The unified self is assembled the same way. Split-brain cases show that when communication between hemispheres is severed, each side generates contradictory intentions and explanations. Unity is constructed, not discovered. Explain the processes and the mystery dissolves. The illusion of “something more” comes from how we talk about these states, not from a gap in nature.
So What Is Consciousness?
Not a thing. A pattern.
To be conscious of pain is to withdraw from it, protect against it, learn from it, report it, avoid it next time. To be conscious of red is to reliably pick it out, name it, use it. Strip away the dramatic language and that’s what’s actually happening. The organism incorporates a state into a broader network of behavior. That’s it. The “inner experience” is not a separate event sitting behind the behavior — it is the behavior, described from the inside.

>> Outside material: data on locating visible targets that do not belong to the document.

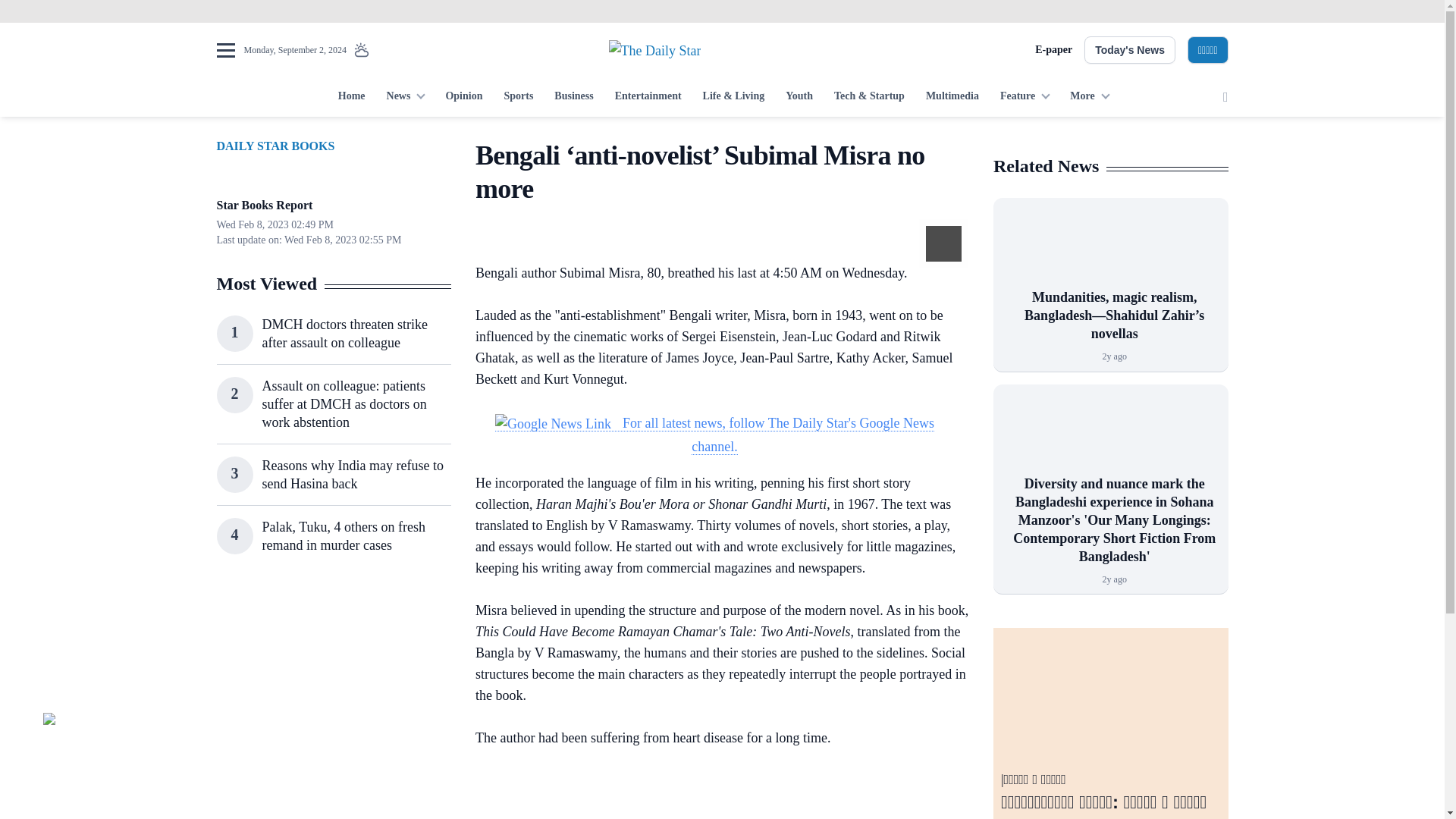
E-paper (1053, 49)
Today's News (1129, 49)
Feature (1024, 96)
News (405, 96)
Youth (799, 96)
Business (573, 96)
Opinion (463, 96)
Multimedia (952, 96)
Home (351, 96)
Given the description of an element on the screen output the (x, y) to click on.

So when someone asks “but what does it feel like?” — they’re asking the same question as “but does the thermostat really feel hot?” We’ve already been through this. The question sounds deep because we’re used to treating it as deep. It isn’t. It’s the same word game, one more time, with higher stakes.
The mystery doesn’t dissolve because we’ve explained consciousness away. It dissolves because we explained the processes and there was nothing left over. No remainder. No residue. The feeling of “something more” is produced by the way we talk about these states — not by a gap in nature.
There is no extra glow behind the behavior. There is only the behavior, doing more and more things, until one of the things it does is describe itself.
Call that consciousness if you want. The word is fine. Just don’t go looking for the thing it’s supposed to be pointing at.